Demi Harta Nekat Bersekutu dengan Iblis
Beruntung penduduk desa yang sedang siskamling mendenger jerit tangisnya. Mereka pun menghampiri suara jeritan Dasimah. Mereka berlarian menuju suara teriakan berasal.
Pohon-pohon yang tumbang sempat menyulitkan mereka menemukan Dasimah, namun semua itu dapat mereka atasi. Akhirnya Dasimah ditemukan di bawah pohon bambu. Ia terus menjerit ketakutan. “Istighfar Yu !” ucap Sadikin.
Sesampainya di pos kamling Dasimah diam seribu bahasa. Tak ada satu patah kata pun yang keluar dari mulutnya. Ia nampak ketakutan entah apa yang telah menimpanya. Sembari memberikan teh hangat kepada Dasimah, pelan-pelan Sarno memberanikan diri
bertanya tentang kejadian yang menimpanya.
Ia khawatir Dasimah kehilangan akal sehatnya karena sejak tadi ia begitu gelisah. Barang kali sepatah dua patah kata dapat membuat hatinya sedikit lega. “Apakah ada makhluk gaib yang nampak di tanah terkutuk itu?”
Dasimah hanya mengangguk. Ia belum dapat mengeluarkan sepatah dua patah kata.
Degup jantungnya masih berdegup cepat, wajahnya begitu pucat seperti mayat. Mereka pun
tak henti-hentinya merapal doa. Sudah kesekian kalinya orang-orang yang melintasi tanah
terkutuk akan bertemu dengan berbagai makhluk gaib.

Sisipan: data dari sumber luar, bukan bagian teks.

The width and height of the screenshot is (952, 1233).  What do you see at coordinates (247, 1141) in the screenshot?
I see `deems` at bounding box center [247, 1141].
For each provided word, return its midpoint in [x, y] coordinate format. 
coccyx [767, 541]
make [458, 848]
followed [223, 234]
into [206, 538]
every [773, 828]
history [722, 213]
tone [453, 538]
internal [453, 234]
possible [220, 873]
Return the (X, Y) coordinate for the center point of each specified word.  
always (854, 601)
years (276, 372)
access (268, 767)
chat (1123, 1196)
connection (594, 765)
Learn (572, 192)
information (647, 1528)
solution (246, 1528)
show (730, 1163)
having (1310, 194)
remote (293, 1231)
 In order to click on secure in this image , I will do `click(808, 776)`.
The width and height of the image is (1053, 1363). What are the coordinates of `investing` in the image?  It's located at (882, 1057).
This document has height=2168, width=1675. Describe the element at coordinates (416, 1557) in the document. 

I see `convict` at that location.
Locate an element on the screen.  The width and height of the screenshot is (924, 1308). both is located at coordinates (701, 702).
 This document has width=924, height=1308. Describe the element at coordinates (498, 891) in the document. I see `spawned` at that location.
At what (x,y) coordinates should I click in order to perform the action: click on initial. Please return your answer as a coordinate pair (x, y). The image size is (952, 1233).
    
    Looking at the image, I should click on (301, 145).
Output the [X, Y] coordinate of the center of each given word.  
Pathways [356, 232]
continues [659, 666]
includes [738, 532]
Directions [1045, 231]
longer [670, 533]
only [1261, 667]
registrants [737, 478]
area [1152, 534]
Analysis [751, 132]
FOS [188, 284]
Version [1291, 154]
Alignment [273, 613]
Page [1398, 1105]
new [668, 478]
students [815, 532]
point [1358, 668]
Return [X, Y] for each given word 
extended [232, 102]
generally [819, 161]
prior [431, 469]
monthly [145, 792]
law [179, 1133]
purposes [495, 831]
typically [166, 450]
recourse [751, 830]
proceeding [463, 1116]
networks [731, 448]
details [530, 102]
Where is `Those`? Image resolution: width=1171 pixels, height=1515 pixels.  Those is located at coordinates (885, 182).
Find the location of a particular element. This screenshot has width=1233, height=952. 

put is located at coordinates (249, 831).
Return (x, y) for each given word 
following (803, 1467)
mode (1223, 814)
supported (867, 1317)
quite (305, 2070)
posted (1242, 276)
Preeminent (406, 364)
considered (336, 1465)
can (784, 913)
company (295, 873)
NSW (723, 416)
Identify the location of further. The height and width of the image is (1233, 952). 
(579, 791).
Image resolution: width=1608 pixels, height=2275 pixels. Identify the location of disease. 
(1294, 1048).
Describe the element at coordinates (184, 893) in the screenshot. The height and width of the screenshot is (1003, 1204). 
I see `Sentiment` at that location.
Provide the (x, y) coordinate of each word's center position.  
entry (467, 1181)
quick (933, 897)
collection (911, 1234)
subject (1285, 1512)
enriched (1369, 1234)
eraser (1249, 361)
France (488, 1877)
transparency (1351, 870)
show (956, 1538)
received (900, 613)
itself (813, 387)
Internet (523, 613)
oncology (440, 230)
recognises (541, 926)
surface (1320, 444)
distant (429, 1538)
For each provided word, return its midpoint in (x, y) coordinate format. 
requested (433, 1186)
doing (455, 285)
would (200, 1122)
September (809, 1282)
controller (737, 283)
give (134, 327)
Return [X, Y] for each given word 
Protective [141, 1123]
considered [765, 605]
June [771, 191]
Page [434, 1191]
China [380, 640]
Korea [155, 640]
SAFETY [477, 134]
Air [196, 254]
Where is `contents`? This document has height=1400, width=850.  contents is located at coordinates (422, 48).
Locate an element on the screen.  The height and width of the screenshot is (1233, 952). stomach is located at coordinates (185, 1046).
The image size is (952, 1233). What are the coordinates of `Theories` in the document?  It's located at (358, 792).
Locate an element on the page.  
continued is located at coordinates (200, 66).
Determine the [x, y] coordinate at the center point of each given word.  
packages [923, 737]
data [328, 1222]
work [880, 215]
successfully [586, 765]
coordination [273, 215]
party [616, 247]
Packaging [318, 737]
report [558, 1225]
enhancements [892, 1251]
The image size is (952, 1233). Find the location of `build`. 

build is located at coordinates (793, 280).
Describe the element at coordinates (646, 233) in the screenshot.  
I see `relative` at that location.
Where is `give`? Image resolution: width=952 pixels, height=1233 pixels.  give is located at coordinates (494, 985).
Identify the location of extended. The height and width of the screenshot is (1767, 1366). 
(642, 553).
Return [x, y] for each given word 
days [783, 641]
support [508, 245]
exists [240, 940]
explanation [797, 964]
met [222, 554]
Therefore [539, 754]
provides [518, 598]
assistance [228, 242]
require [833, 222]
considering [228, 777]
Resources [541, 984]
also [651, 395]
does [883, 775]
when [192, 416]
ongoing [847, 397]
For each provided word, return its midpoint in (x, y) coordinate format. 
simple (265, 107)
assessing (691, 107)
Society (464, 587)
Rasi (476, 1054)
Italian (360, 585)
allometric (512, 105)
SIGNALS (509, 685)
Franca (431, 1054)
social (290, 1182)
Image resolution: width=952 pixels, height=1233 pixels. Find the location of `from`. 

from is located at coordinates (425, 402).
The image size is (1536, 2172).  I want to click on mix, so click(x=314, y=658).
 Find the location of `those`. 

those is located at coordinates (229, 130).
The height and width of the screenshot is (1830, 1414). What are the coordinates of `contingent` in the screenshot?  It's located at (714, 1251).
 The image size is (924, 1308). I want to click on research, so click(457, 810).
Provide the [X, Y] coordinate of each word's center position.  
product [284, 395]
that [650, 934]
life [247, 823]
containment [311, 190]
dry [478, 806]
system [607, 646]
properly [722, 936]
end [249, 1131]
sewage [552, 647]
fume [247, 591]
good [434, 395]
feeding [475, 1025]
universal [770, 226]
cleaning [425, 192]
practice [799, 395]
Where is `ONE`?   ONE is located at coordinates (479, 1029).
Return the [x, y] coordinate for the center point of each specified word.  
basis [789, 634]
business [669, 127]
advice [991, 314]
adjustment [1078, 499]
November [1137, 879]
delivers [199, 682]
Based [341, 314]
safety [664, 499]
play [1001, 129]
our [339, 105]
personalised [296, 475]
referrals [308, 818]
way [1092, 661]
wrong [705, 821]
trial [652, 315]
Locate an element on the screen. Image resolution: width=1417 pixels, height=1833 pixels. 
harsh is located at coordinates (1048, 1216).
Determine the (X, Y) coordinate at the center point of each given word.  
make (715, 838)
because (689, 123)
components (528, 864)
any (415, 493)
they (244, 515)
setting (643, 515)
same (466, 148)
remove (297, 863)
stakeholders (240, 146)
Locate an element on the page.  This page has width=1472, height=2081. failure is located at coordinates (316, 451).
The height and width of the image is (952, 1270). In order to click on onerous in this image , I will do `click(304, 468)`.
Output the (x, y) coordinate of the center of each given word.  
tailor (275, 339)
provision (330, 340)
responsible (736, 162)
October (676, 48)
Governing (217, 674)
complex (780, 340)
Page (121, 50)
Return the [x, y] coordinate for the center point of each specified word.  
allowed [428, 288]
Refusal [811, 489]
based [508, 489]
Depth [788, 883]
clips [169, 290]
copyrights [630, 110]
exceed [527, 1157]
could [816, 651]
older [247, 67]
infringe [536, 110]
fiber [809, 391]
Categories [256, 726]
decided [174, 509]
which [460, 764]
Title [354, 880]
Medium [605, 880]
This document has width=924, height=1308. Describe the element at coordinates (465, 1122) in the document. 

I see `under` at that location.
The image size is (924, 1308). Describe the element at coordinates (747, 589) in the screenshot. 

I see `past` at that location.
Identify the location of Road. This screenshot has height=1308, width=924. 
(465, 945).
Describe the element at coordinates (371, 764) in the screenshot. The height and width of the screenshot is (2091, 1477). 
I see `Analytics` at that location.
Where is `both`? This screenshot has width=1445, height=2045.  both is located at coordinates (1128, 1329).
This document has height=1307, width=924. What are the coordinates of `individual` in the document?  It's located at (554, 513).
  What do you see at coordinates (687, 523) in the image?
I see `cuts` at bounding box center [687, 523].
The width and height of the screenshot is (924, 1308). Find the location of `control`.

Dengan kata lain tempat tersebut adalah kerajaan iblis. Sejak Wage menzolimi keponakannya yatim piatu dengan mengambil seluruh harta warisan orang tuanya. Tak lama ia pun jatuh miskin. “Saya melihat kuda yang amat besar” ucap Dasimah penuh ketakutan.
“Itu pasti siluman kuda yang kerap diceritakan orang-orang” ucap Sarno. “Nampaknya benar gosip yang beredar tentang keberadaan siluman kuda, konon Wage merupakan penganut pesugihan jaran penoleh” sahut Sadikin.
Mereka pun mengantarkan Dasimah pulang. Selepas mengantarkan Dasimah mereka
berkeliling desa. Tak jauh dari tempat mereka berdiri nampaklah pekarangan rumah Wage
yang begitu luas. Mereka sengaja mengumpulkan keberanian untuk kembali ke pekarangan rumah Wage. Selangkah demi selangkah mereka memasuki pekarangannya.
“Sepertinya sudah tidak ada siluman itu” ucap Sadikin. “Sepertinya tidak berani menampakkan wujud jika banyak orang”
“Betul juga Man perkataanmu. ayo kita pergi.”